=== DATASET RECORDS ===
☆ ☆ ☆ ☆ ☆ ☆ ☆
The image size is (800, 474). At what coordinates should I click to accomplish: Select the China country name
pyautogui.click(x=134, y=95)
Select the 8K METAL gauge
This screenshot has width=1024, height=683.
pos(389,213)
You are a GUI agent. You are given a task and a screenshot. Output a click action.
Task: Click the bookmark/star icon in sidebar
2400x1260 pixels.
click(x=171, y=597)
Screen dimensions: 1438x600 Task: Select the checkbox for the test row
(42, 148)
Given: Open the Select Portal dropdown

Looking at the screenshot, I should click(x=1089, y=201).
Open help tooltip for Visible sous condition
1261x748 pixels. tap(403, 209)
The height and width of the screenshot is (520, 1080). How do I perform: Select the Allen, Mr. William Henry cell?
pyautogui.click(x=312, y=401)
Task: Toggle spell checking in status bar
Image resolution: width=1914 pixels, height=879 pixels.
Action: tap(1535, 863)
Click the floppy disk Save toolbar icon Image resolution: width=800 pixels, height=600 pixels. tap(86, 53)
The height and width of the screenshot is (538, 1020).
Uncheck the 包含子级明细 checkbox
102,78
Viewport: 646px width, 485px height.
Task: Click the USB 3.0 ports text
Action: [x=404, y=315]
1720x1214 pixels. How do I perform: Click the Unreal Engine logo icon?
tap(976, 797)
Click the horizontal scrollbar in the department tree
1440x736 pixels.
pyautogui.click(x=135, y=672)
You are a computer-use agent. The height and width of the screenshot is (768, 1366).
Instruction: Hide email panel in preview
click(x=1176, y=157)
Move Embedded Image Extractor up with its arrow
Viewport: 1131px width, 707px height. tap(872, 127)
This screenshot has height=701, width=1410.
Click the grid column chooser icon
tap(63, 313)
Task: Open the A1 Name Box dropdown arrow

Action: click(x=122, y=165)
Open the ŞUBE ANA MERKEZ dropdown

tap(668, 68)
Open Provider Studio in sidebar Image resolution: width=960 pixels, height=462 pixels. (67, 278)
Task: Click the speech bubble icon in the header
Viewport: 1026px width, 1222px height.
☆ ☆ ☆ ☆ ☆ ☆ ☆
Could you set down every line above exactly as written?

=== EXERCISE ANSWER ===
The image size is (800, 474). At what coordinates should I click to accomplish: Select the China country name
pyautogui.click(x=134, y=95)
Select the 8K METAL gauge
This screenshot has width=1024, height=683.
pos(389,213)
You are a GUI agent. You are given a task and a screenshot. Output a click action.
Task: Click the bookmark/star icon in sidebar
2400x1260 pixels.
click(x=171, y=597)
Screen dimensions: 1438x600 Task: Select the checkbox for the test row
(42, 148)
Given: Open the Select Portal dropdown

Looking at the screenshot, I should click(x=1089, y=201).
Open help tooltip for Visible sous condition
1261x748 pixels. tap(403, 209)
The height and width of the screenshot is (520, 1080). How do I perform: Select the Allen, Mr. William Henry cell?
pyautogui.click(x=312, y=401)
Task: Toggle spell checking in status bar
Image resolution: width=1914 pixels, height=879 pixels.
Action: tap(1535, 863)
Click the floppy disk Save toolbar icon Image resolution: width=800 pixels, height=600 pixels. tap(86, 53)
The height and width of the screenshot is (538, 1020).
Uncheck the 包含子级明细 checkbox
102,78
Viewport: 646px width, 485px height.
Task: Click the USB 3.0 ports text
Action: [x=404, y=315]
1720x1214 pixels. How do I perform: Click the Unreal Engine logo icon?
tap(976, 797)
Click the horizontal scrollbar in the department tree
1440x736 pixels.
pyautogui.click(x=135, y=672)
You are a computer-use agent. The height and width of the screenshot is (768, 1366).
Instruction: Hide email panel in preview
click(x=1176, y=157)
Move Embedded Image Extractor up with its arrow
Viewport: 1131px width, 707px height. tap(872, 127)
This screenshot has height=701, width=1410.
Click the grid column chooser icon
tap(63, 313)
Task: Open the A1 Name Box dropdown arrow

Action: click(x=122, y=165)
Open the ŞUBE ANA MERKEZ dropdown

tap(668, 68)
Open Provider Studio in sidebar Image resolution: width=960 pixels, height=462 pixels. (67, 278)
Task: Click the speech bubble icon in the header
Viewport: 1026px width, 1222px height.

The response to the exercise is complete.